According to 2007 National College Health Assessment results, one to 10 times annually, 39.4 per cent of SFU students feel so depressed it’s difficult for them to function and 65 per cent are depressed because they feel overwhelmed by all they do.

The World Health Organization estimates that by 2020, mental illness will be the leading cause of disability in the Western World.

Horwitz smiles when people bring up urban myths that purport SFU Burnaby’s grey tones in the winter inspire suicidal ideation. “Skyrocketing incidents of emotional and mental breakdown among post-secondary education students nationally, not just those at SFU, have to do with mounting stress.”

Horwitz adds: “Moderate stress can improve performance but sustained high stress becomes debilitating, leading to serious anxiety, depression and emotional breakdown. By week five every semester, which is about now, the number of students coming for counseling significantly increases. We may see as many as 50 new students in a week.”

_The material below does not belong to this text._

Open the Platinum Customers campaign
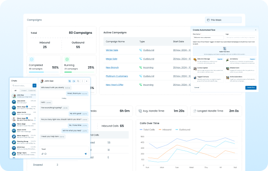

“Mental health impacts overall wellbeing and student academic performance and success,” says Horwitz, whose own daughter’s anxiety has stymied her pursuit of a university education. “Students with psychiatric disorders are more likely to be employed if they can complete their higher education.”

Drawing on personal and professional experience, Horwitz believes SFU’s Mental Health Strategy will be successful only if all of the SFU community becomes involved, aware and compassionate. She says, “We need champions, supporters and believers in all areas of the university.”

Backgrounder: SFU engages everyone in beating mental illness

Among the dozens of initiatives SFU-HCS has launched to foster mental health:

  • Engage individuals, groups and administrators across all disciplines in developing initiatives that will increase protective factors while reducing risk factors for mental health.
  • Raise awareness of what contributes to factors along the continuum of mental wellness to mental illness; workshops to reduce stigmatism.
  • Revise and update policies affecting finances and conduct-disorder to be more sensitive to mentally ill students’ needs.
  • Maintain an up-to-date inventory of what every department at SFU is doing to support mental wellness.
  • Through a new program called Support Over Suicide (SOS), train as many people as possible in the university community to become gatekeepers. They will recognize signs of risk, provide support, refer and follow up.
  • An anti-stigma subcommittee is currently being formed. It will develop a strategy and recruit people to obliterate stigmatism on campus.
  • A student behavioural-intervention team will identify at-risk students, identify actions to manage their situation and help them achieve success at SFU.
  • An online support program is educating students about the addictive nature of social media and how it can deepen isolation and depression. New SFU e-support also has an interactive sleep diary to help students modify harmful habits.